Collected data:

———

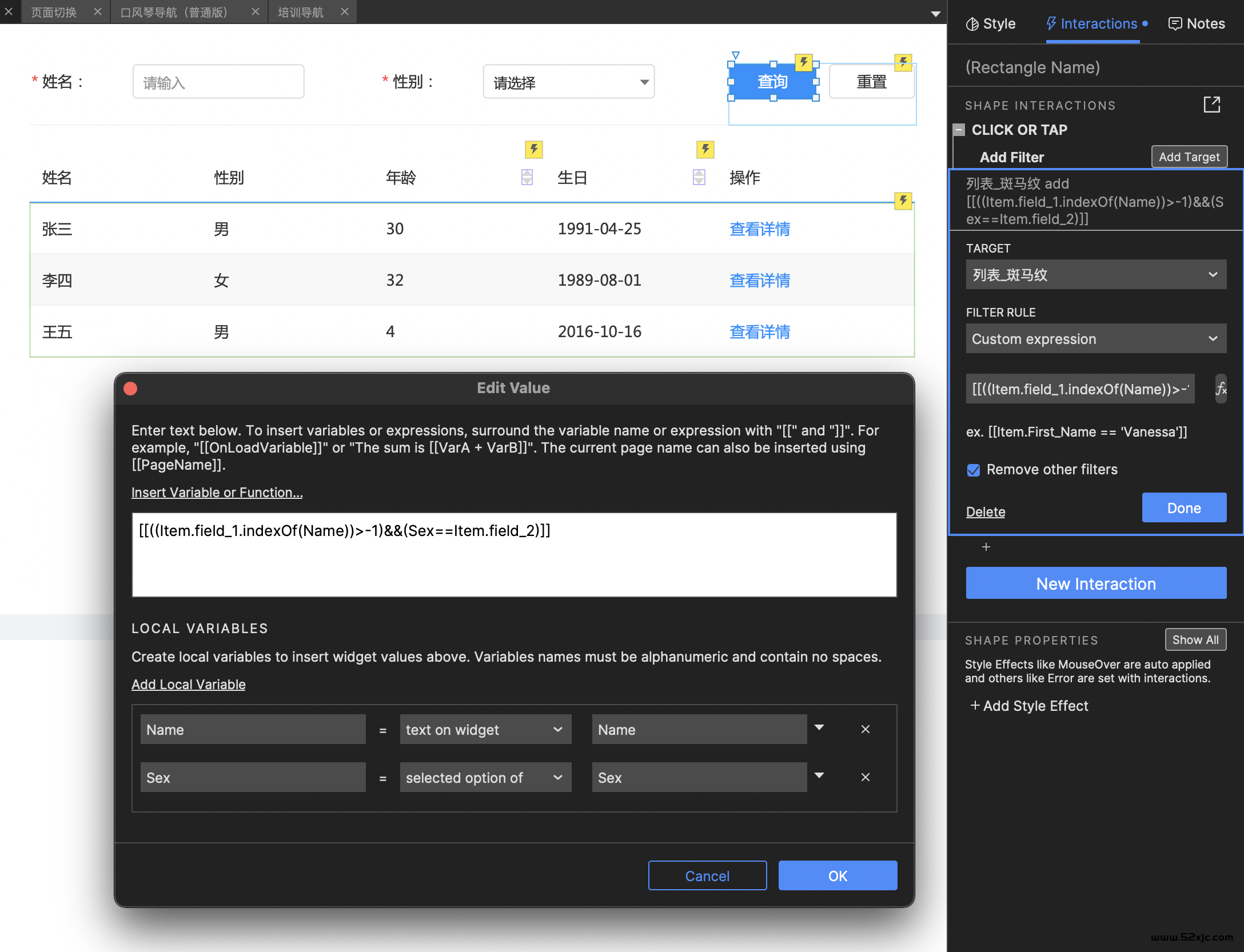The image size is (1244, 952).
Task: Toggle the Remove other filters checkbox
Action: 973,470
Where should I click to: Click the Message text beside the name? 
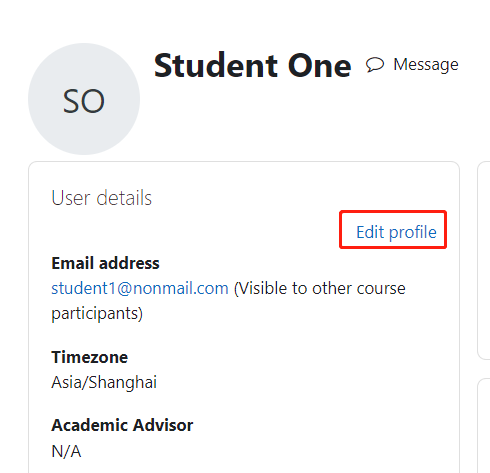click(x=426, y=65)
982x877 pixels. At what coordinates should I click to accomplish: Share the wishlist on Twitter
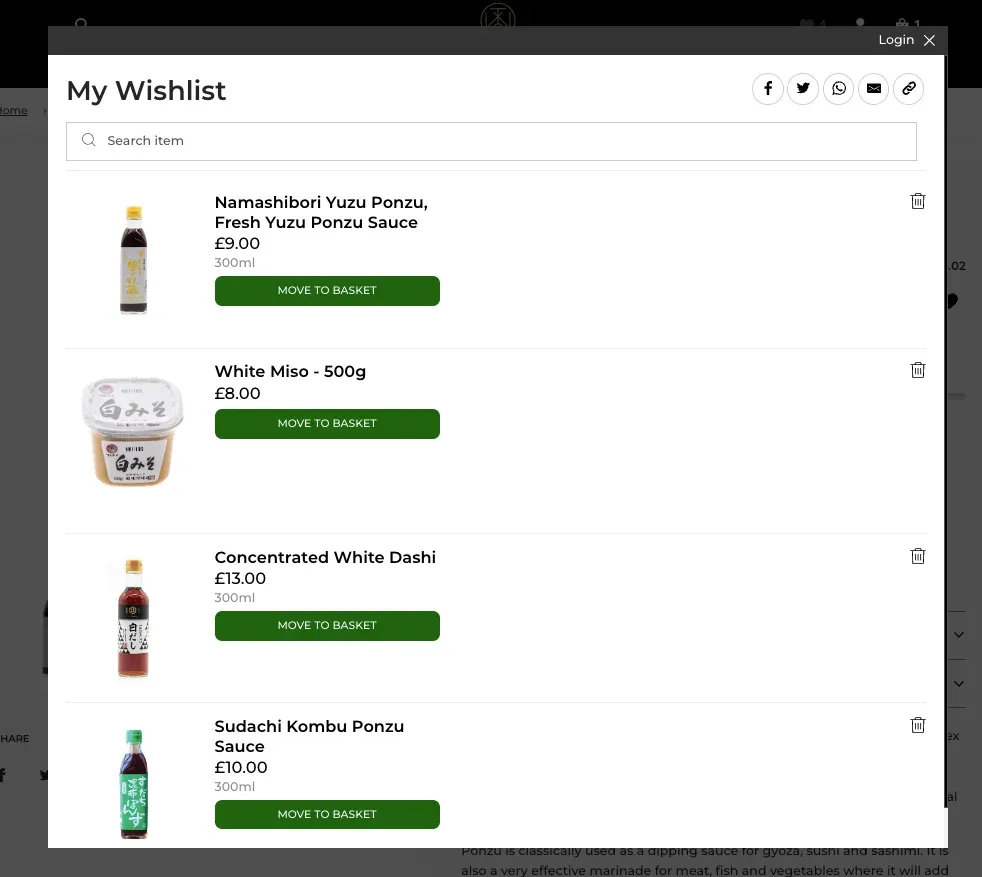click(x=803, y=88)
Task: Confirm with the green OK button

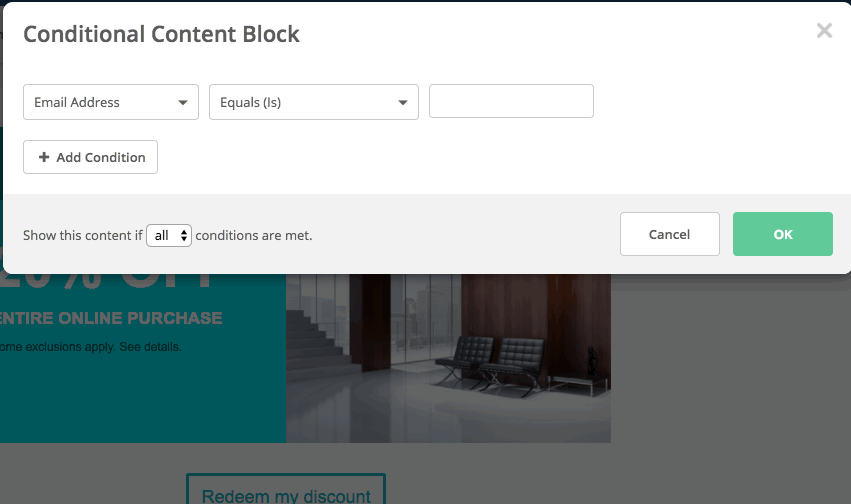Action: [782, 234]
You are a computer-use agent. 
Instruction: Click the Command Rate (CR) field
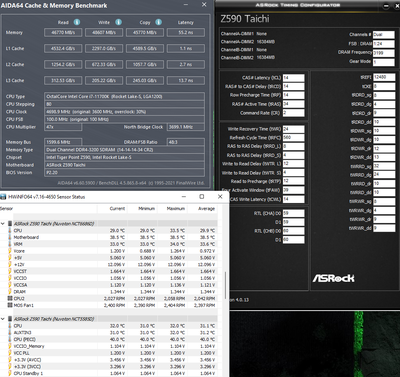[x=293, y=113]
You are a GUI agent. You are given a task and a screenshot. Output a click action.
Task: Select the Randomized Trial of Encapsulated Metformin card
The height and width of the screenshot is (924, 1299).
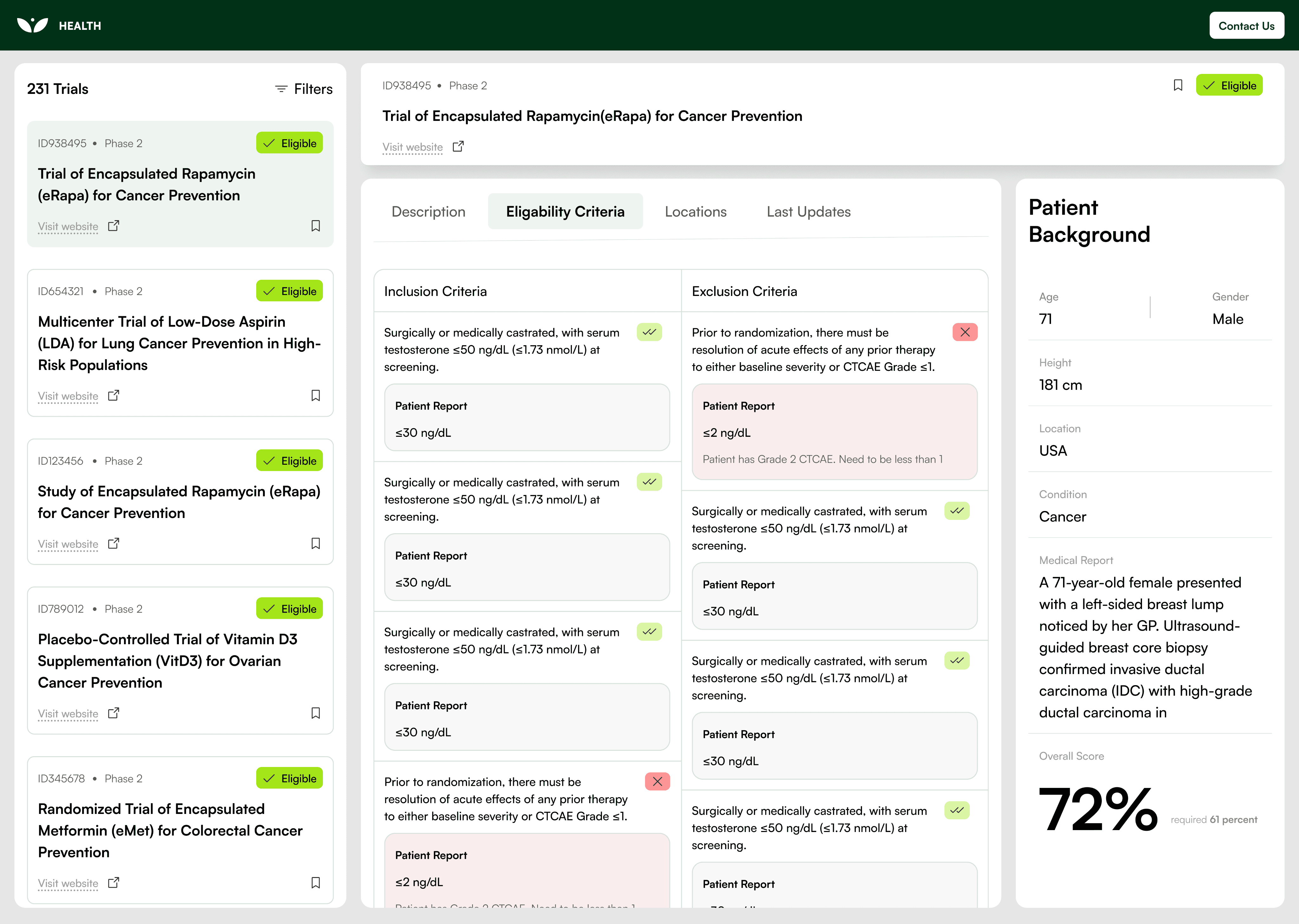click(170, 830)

———

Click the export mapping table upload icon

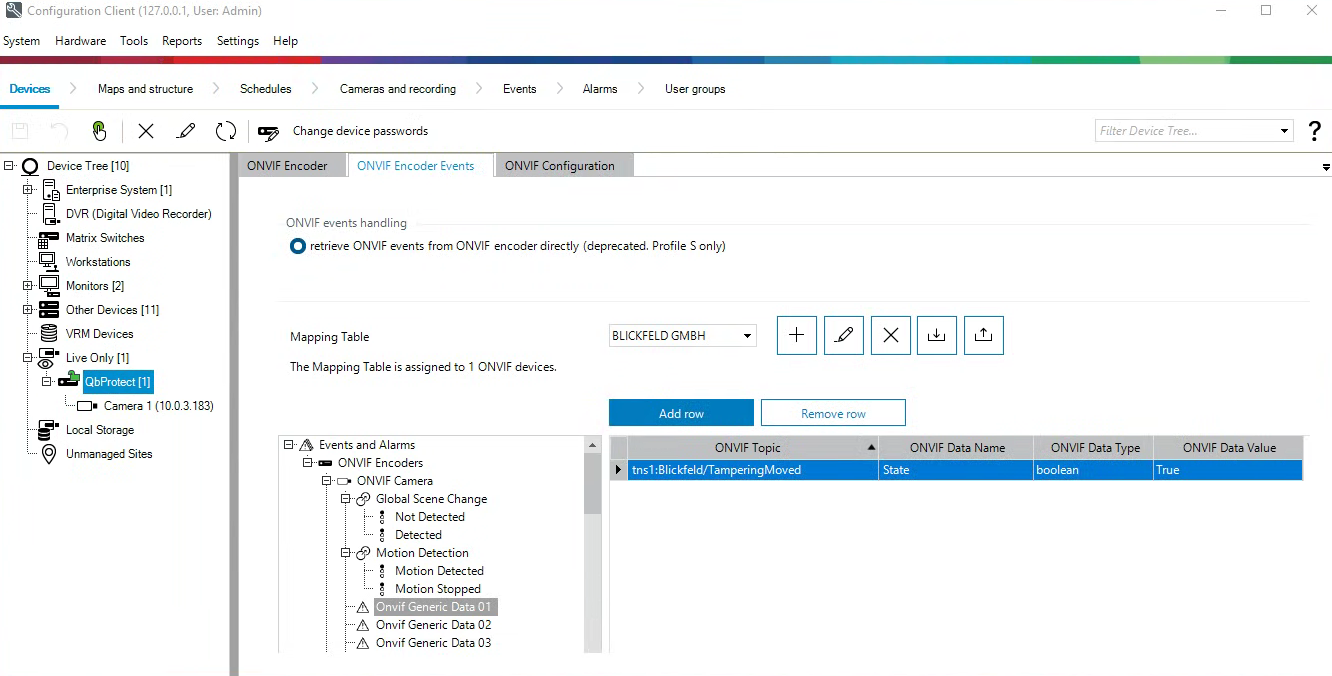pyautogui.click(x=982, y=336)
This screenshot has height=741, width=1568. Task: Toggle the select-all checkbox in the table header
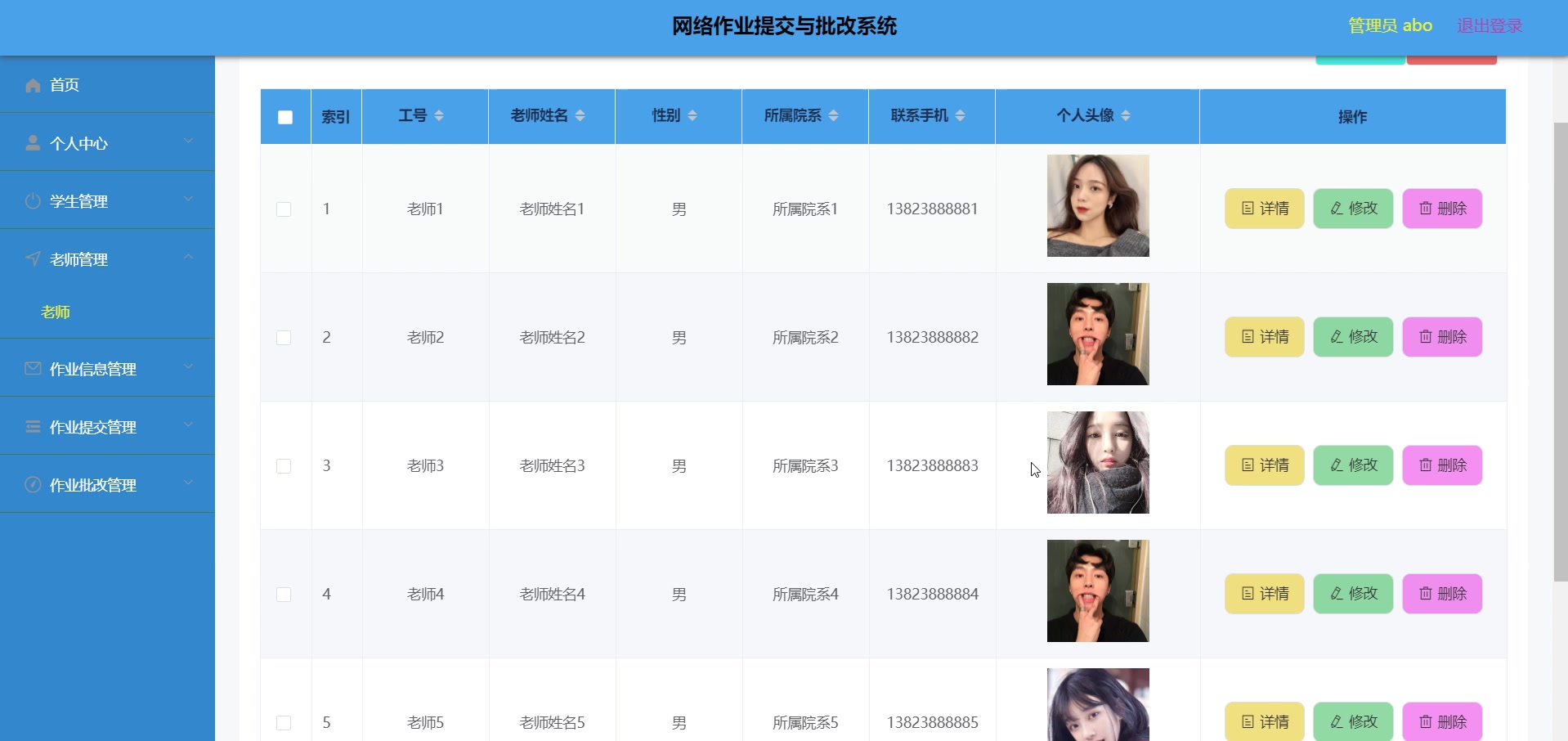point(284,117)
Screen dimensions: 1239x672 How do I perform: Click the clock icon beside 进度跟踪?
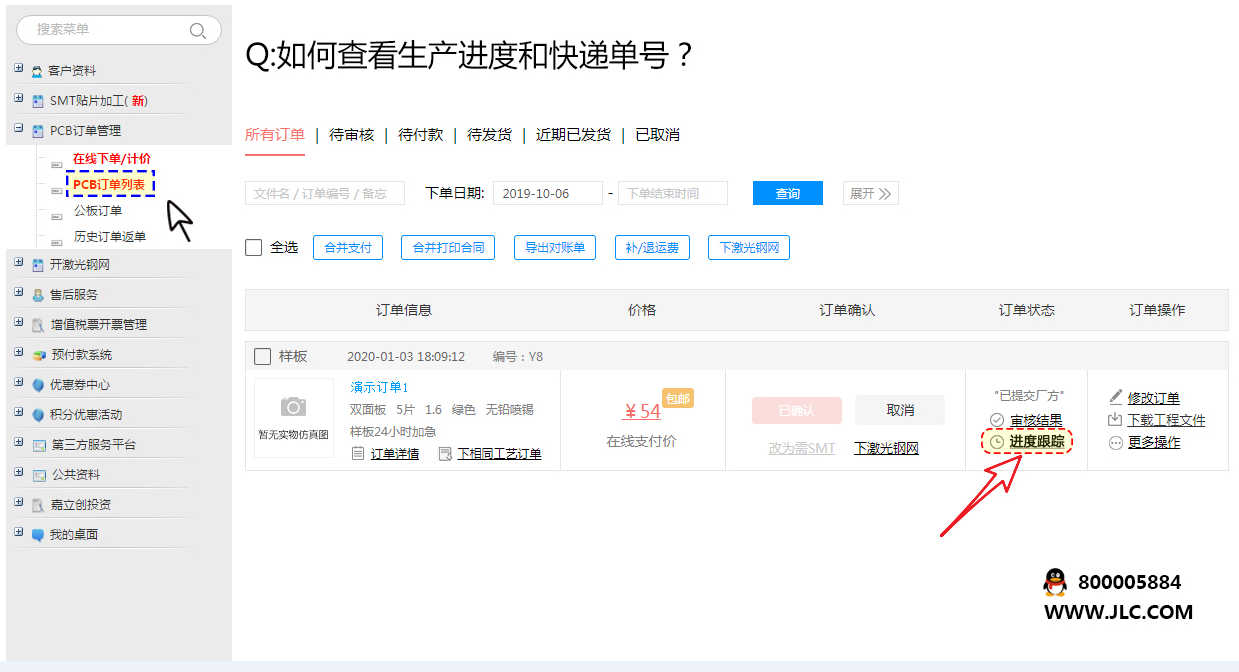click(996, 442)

———

__Given request__: Report every line of the records that contains the string "height", copying each one in full.

__Written response__:
The height and width of the screenshot is (924, 1299).
This screenshot has height=741, width=1568. Task: Toggle the select-all checkbox in the table header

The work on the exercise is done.